* [SUPPLIED TEXT]:

+ + + + +

#' STAAR-SPA procedure using omnibus test
#'
#' The \code{STAAR_Binary_SPA} function takes in genotype, the object from fitting the null
#' model, and functional annotation data to analyze the association between a
#' imbalanced case-control phenotype and a variant-set by using STAAR-SPA procedure.
#' For each variant-set, the STAAR-B p-value is a p-value from an omnibus test
#' that aggregated Burden(1,25) and Burden(1,1) together with p-values of each test weighted by each annotation
#' using Cauchy method.
#' @param genotype an n*p genotype matrix (dosage matrix) of the target sequence,
#' where n is the sample size and p is the number of genetic variants.
#' @param obj_nullmodel an object from fitting the null model, which is the
#' output from either \code{\link{fit_null_glm}} function for unrelated samples or
#' \code{\link{fit_null_glmmkin}} function for related samples. Note that \code{\link{fit_null_glmmkin}}
#' is a wrapper of the \code{\link{glmmkin}} function from the \code{\link{GMMAT}} package.

+ + + + +

* [Stored records]:
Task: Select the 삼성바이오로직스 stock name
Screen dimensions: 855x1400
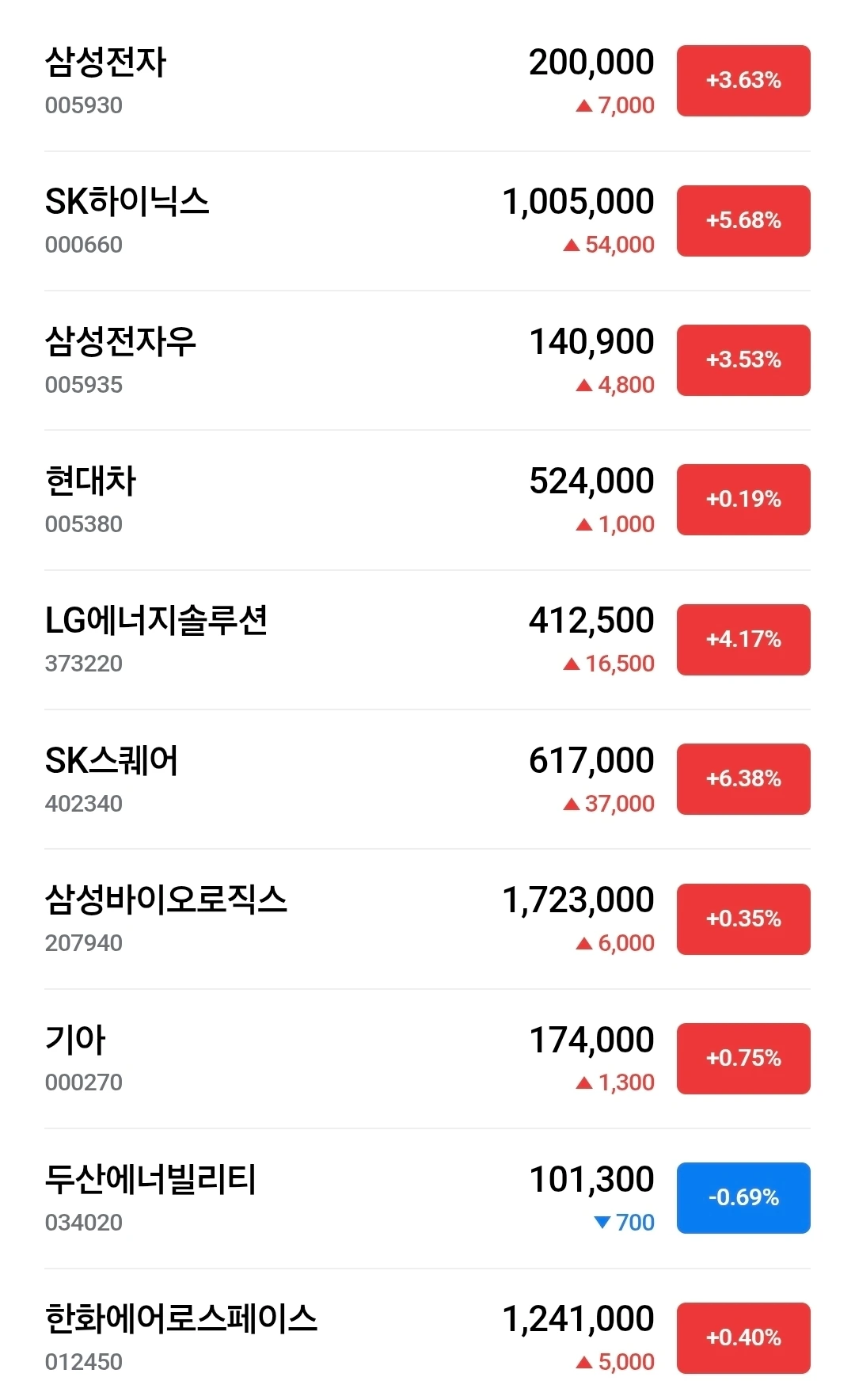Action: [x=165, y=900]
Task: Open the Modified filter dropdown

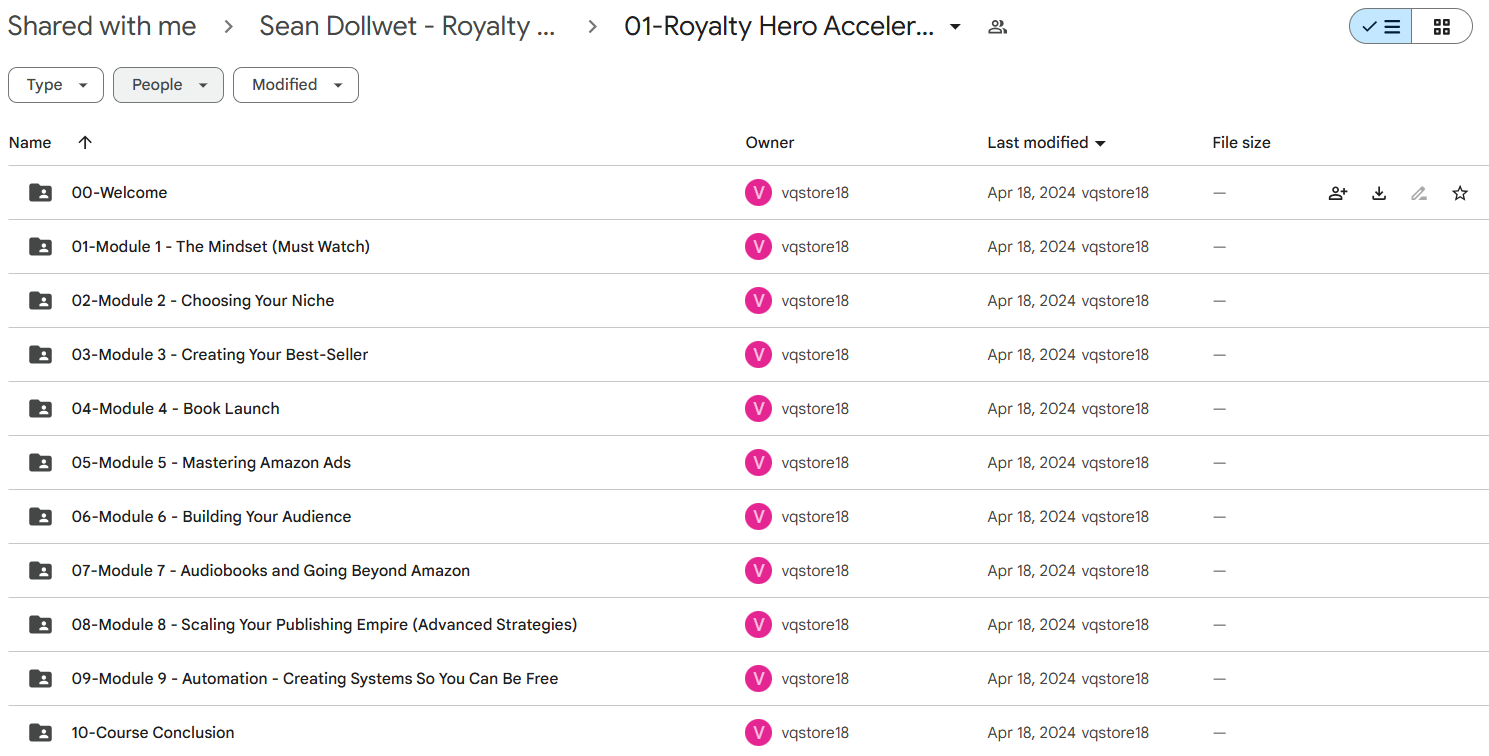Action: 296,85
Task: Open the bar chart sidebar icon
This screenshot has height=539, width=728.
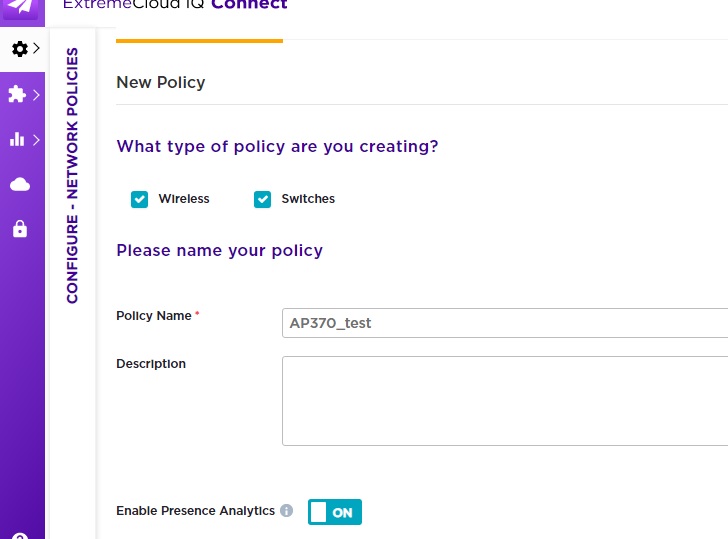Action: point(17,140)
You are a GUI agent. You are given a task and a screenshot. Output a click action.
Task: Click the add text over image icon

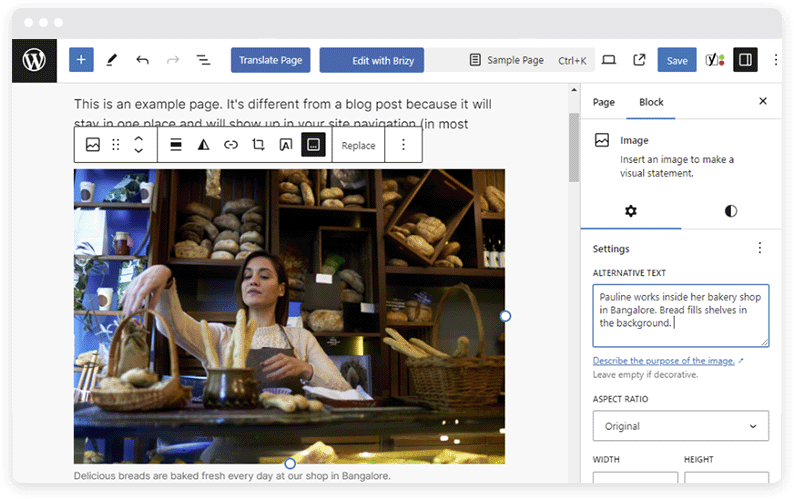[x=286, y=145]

+ + + + +

* [WORK TASK 1]:
Please repeat the STAAR-SPA documentation from "#' STAAR-SPA procedure" to "using Cauchy method.".
* [WORK TASK 2]:
In the STAAR-SPA documentation, which method combines the p-values in the omnibus test for the STAAR-B p-value?

* [EXERCISE SOLUTION 1]:
#' STAAR-SPA procedure using omnibus test
#'
#' The \code{STAAR_Binary_SPA} function takes in genotype, the object from fitting the null
#' model, and functional annotation data to analyze the association between a
#' imbalanced case-control phenotype and a variant-set by using STAAR-SPA procedure.
#' For each variant-set, the STAAR-B p-value is a p-value from an omnibus test
#' that aggregated Burden(1,25) and Burden(1,1) together with p-values of each test weighted by each annotation
#' using Cauchy method.

* [EXERCISE SOLUTION 2]:
The Cauchy method.